- _What you need to do_
Every entry needs to be repeated exactly, with nothing left out.

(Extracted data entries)
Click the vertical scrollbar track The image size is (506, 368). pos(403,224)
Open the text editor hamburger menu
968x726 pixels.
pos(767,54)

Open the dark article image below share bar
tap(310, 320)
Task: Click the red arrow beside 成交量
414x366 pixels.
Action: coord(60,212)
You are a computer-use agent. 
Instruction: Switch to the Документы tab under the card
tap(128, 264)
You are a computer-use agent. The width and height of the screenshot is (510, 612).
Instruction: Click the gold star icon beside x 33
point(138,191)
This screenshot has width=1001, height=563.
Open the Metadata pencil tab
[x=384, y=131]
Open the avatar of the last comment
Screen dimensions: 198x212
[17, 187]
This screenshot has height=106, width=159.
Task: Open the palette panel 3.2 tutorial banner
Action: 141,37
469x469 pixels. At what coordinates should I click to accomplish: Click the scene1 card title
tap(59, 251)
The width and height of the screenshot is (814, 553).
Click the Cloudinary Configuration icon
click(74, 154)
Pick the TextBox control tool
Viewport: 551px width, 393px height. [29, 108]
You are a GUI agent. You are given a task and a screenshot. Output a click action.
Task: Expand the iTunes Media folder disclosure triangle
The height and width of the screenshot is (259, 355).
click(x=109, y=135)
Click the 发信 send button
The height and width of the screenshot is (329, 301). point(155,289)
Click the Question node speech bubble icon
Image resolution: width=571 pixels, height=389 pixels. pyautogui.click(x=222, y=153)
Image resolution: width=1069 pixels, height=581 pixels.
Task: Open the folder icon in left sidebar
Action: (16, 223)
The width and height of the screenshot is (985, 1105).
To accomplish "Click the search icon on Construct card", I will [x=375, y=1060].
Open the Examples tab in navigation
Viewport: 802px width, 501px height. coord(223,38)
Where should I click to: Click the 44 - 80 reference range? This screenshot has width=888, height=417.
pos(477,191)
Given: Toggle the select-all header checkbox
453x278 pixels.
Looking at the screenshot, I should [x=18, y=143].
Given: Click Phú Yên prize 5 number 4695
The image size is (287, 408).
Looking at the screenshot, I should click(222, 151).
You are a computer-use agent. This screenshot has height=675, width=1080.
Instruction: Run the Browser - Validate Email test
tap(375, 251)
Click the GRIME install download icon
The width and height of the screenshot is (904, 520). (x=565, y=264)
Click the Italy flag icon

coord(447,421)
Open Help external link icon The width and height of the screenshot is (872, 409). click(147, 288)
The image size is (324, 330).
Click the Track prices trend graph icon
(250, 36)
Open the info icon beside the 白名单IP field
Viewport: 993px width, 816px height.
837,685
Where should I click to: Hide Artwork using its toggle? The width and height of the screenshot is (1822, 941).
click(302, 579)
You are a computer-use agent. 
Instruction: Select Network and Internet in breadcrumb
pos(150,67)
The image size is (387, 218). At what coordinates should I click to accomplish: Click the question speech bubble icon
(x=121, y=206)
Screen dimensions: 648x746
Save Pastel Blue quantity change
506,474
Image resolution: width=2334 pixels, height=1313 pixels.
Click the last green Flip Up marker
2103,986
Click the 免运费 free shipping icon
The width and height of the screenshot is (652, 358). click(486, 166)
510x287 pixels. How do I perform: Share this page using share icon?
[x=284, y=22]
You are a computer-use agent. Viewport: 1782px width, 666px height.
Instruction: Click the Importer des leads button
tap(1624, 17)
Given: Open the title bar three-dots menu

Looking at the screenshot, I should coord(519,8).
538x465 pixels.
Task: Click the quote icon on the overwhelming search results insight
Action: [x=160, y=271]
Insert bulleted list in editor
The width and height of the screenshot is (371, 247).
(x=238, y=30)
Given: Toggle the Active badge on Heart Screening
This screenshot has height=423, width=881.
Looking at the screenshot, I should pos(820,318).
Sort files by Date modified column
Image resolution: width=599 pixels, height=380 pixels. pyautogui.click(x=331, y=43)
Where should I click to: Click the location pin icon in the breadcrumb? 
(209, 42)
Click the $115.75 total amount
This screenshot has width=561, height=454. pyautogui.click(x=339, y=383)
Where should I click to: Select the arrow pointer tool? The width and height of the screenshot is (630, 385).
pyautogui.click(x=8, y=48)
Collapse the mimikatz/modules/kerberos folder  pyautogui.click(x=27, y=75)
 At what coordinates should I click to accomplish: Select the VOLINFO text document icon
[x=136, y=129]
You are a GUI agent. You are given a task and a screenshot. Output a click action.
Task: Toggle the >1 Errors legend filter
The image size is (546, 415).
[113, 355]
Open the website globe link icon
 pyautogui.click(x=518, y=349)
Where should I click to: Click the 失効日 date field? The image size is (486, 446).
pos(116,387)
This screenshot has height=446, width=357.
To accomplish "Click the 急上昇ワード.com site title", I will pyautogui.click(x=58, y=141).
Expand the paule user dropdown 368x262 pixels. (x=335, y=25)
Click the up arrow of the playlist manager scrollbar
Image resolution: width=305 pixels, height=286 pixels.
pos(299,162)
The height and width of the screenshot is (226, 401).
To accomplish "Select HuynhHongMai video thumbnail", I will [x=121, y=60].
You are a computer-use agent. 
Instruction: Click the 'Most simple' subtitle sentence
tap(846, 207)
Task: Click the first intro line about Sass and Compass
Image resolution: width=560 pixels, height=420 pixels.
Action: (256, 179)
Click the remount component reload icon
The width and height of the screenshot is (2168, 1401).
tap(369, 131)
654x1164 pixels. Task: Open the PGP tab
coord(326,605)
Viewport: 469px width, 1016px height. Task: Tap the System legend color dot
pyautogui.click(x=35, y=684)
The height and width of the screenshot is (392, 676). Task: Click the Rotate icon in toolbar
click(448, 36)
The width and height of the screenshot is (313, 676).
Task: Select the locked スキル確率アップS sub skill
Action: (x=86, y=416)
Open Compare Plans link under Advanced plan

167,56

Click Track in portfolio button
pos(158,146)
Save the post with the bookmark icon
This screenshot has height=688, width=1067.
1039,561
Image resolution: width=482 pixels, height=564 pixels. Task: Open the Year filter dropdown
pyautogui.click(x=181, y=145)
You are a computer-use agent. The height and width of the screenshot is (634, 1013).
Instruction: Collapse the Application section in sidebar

- _Task answer_
Click the vertical scrollbar track The image size is (506, 368). pos(403,224)
Open the text editor hamburger menu
968x726 pixels.
pos(767,54)

Open the dark article image below share bar
tap(310, 320)
Task: Click the red arrow beside 成交量
414x366 pixels.
Action: coord(60,212)
You are a computer-use agent. 
Instruction: Switch to the Документы tab under the card
tap(128, 264)
You are a computer-use agent. The width and height of the screenshot is (510, 612).
Instruction: Click the gold star icon beside x 33
point(138,191)
This screenshot has width=1001, height=563.
Open the Metadata pencil tab
[x=384, y=131]
Open the avatar of the last comment
Screen dimensions: 198x212
[17, 187]
This screenshot has height=106, width=159.
Task: Open the palette panel 3.2 tutorial banner
Action: 141,37
469x469 pixels. At what coordinates should I click to accomplish: Click the scene1 card title
tap(59, 251)
The width and height of the screenshot is (814, 553).
Click the Cloudinary Configuration icon
click(74, 154)
Pick the TextBox control tool
Viewport: 551px width, 393px height. [29, 108]
You are a GUI agent. You are given a task and a screenshot. Output a click action.
Task: Expand the iTunes Media folder disclosure triangle
The height and width of the screenshot is (259, 355).
click(x=109, y=135)
Click the 发信 send button
The height and width of the screenshot is (329, 301). point(155,289)
Click the Question node speech bubble icon
Image resolution: width=571 pixels, height=389 pixels. pyautogui.click(x=222, y=153)
Image resolution: width=1069 pixels, height=581 pixels.
Task: Open the folder icon in left sidebar
Action: (16, 223)
The width and height of the screenshot is (985, 1105).
To accomplish "Click the search icon on Construct card", I will [x=375, y=1060].
Open the Examples tab in navigation
Viewport: 802px width, 501px height. coord(223,38)
Where should I click to: Click the 44 - 80 reference range? This screenshot has width=888, height=417.
pos(477,191)
Given: Toggle the select-all header checkbox
453x278 pixels.
Looking at the screenshot, I should [x=18, y=143].
Given: Click Phú Yên prize 5 number 4695
The image size is (287, 408).
Looking at the screenshot, I should click(222, 151).
You are a computer-use agent. This screenshot has height=675, width=1080.
Instruction: Run the Browser - Validate Email test
tap(375, 251)
Click the GRIME install download icon
The width and height of the screenshot is (904, 520). (x=565, y=264)
Click the Italy flag icon

coord(447,421)
Open Help external link icon The width and height of the screenshot is (872, 409). click(147, 288)
The image size is (324, 330).
Click the Track prices trend graph icon
(250, 36)
Open the info icon beside the 白名单IP field
Viewport: 993px width, 816px height.
837,685
Where should I click to: Hide Artwork using its toggle? The width and height of the screenshot is (1822, 941).
click(302, 579)
You are a computer-use agent. 
Instruction: Select Network and Internet in breadcrumb
pos(150,67)
The image size is (387, 218). At what coordinates should I click to accomplish: Click the question speech bubble icon
(x=121, y=206)
Screen dimensions: 648x746
Save Pastel Blue quantity change
506,474
Image resolution: width=2334 pixels, height=1313 pixels.
Click the last green Flip Up marker
2103,986
Click the 免运费 free shipping icon
The width and height of the screenshot is (652, 358). click(486, 166)
510x287 pixels. How do I perform: Share this page using share icon?
[x=284, y=22]
You are a computer-use agent. Viewport: 1782px width, 666px height.
Instruction: Click the Importer des leads button
tap(1624, 17)
Given: Open the title bar three-dots menu

Looking at the screenshot, I should coord(519,8).
538x465 pixels.
Task: Click the quote icon on the overwhelming search results insight
Action: [x=160, y=271]
Insert bulleted list in editor
The width and height of the screenshot is (371, 247).
(x=238, y=30)
Given: Toggle the Active badge on Heart Screening
This screenshot has height=423, width=881.
Looking at the screenshot, I should pos(820,318).
Sort files by Date modified column
Image resolution: width=599 pixels, height=380 pixels. pyautogui.click(x=331, y=43)
Where should I click to: Click the location pin icon in the breadcrumb? 
(209, 42)
Click the $115.75 total amount
This screenshot has width=561, height=454. pyautogui.click(x=339, y=383)
Where should I click to: Select the arrow pointer tool? The width and height of the screenshot is (630, 385).
pyautogui.click(x=8, y=48)
Collapse the mimikatz/modules/kerberos folder  pyautogui.click(x=27, y=75)
 At what coordinates should I click to accomplish: Select the VOLINFO text document icon
[x=136, y=129]
You are a GUI agent. You are given a task and a screenshot. Output a click action.
Task: Toggle the >1 Errors legend filter
The image size is (546, 415).
[113, 355]
Open the website globe link icon
 pyautogui.click(x=518, y=349)
Where should I click to: Click the 失効日 date field? The image size is (486, 446).
pos(116,387)
This screenshot has height=446, width=357.
To accomplish "Click the 急上昇ワード.com site title", I will pyautogui.click(x=58, y=141).
Expand the paule user dropdown 368x262 pixels. (x=335, y=25)
Click the up arrow of the playlist manager scrollbar
Image resolution: width=305 pixels, height=286 pixels.
pos(299,162)
The height and width of the screenshot is (226, 401).
To accomplish "Select HuynhHongMai video thumbnail", I will [x=121, y=60].
You are a computer-use agent. 
Instruction: Click the 'Most simple' subtitle sentence
tap(846, 207)
Task: Click the first intro line about Sass and Compass
Image resolution: width=560 pixels, height=420 pixels.
Action: (256, 179)
Click the remount component reload icon
The width and height of the screenshot is (2168, 1401).
tap(369, 131)
654x1164 pixels. Task: Open the PGP tab
coord(326,605)
Viewport: 469px width, 1016px height. Task: Tap the System legend color dot
pyautogui.click(x=35, y=684)
The height and width of the screenshot is (392, 676). Task: Click the Rotate icon in toolbar
click(448, 36)
The width and height of the screenshot is (313, 676).
Task: Select the locked スキル確率アップS sub skill
Action: (x=86, y=416)
Open Compare Plans link under Advanced plan

167,56

Click Track in portfolio button
pos(158,146)
Save the post with the bookmark icon
This screenshot has height=688, width=1067.
1039,561
Image resolution: width=482 pixels, height=564 pixels. Task: Open the Year filter dropdown
pyautogui.click(x=181, y=145)
You are a computer-use agent. The height and width of the screenshot is (634, 1013).
Instruction: Collapse the Application section in sidebar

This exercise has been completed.